La Lección del Colibrí

"Un optimista ve una oportunidad en toda calamidad,
un pesimista ve una calamidad en toda oportunidad."
Winston Churchill

"Aprovecha la oportunidad en todas las cosas;
no hay mérito mayor."
Píndaro

En donde trabajo hay un pequeño espacio verde con árboles. No solamente dan sombra, sino que también hay algunos nogales y árboles de peras. La región no es precisamente buena para las peras, así que éstas son muy pequeñitas y se ven bastante feas, en comparación con las que puedes comprar en el supermercado.

En los árboles viven una gran cantidad de ardillas que se la pasan haciendo relajo cerca de las oficinas y también hay colibríes que visitan el área verde cuando hay flores. O eso pensé. Hoy en la mañana, mientras veía por la ventana, alcance a ver un colibrí. Me pregunté que hacía aquí ya que no hay flores en los árboles ni plantas con flores de ornato.

Movido por la curiosidad, observé sus movimientos y me di cuenta de que estaba sobrevolando el pasto verde. Dado que no son muy afectos a comer pasto, puse más atención y me di cuenta de que estaba comiendo de unas flores pequeñitas que apenas se veían.

Hay oportunidades que no ves porque no son "bonitas"

En el suelo había varias peras roídas por las ardillas. ¿Quién podría ponerles atención? Sin embargo, el colibrí terminó con sus vuelos sobre las florecitas y se puso a beber de la pera roída. Poniéndole lógica, era de esperarse; los colibríes beben el néctar dulce de las flores, así que la pulpa expuesta de la pera podía darle lo mismo o más que muchas de las pequeñas flores que había en el suelo.

¿Cuantas veces solo ves oportunidades en las flores? Aún cuando sean pequeñas, siempre quieres irte con lo bonito, lo que llama la atención y lo que te puede hacer ver bien. Es muy común, especialmente en estos días donde parecemos estar más ocupados en conseguir la aprobación de los demás que nuestro propio bienestar. Una pera roída no es bonita, no es agradable y ¡Que van a decir los demás!
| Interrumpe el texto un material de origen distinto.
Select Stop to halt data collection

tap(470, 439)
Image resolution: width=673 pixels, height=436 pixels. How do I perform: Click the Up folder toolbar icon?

Un personaje (no recuerdo su nombre) que hizo mucho dinero con el reciclaje, mencionó en una ocasión: “Sí, soy un empresario, pero también soy un recolector de basura glorificado”.

El mundo está lleno de oportunidades y hay miles de historias de éxito con personas que dejaron las obvias y “bonitas” para entrar en negocios rentables, aunque menos glamorosos. La imagen del éxito es la del ejecutivo con un traje caro y una oficina con amplias ventanas, cargando dos celulares y sin tiempo para otra cosa, pero a veces te niegas a ver al dueño de un expendio de frutas en el mercado que gana más dinero que él.

“¡Ash! ¿Yo hacer eso? ¡Ni cuando era pobre!” dicen muchos y siguen caminos que les quitan la libertad, la salud y les dan a cambio una imagen de prosperidad. Otros, siguen “lo feíto” y hacen grandes fortunas.

Por imagen, solo estoy dispuesto a gastar dinero. Durante mucho tiempo viví la ilusión del éxito basado en mi oficina y lo que los demás pensaban de mi. Hoy ya no me importa. Busco las oportunidades hasta en los botes de basura, mientras mis deudas bajan y mi cuenta de banco va en aumento. Cuando termine de encaminar todos mis negocios, podré comprar la imagen que yo quiera. Esa es una de las grandes ventajas del dinero. Y no falta mucho para eso.

Así que puedes seguir buscando lo que te de satisfacción ante tu grupo y que todos te aplaudan. Yo voy a buscar mi siguiente pera roída. Así como el colibrí, prefiero una gran oportunidad con mala imagen, que una jaula con grandes ventanas para darle gusto a quienes, a pesar de todo, terminarán hablando mal de mi. ¿Que prefieres tú?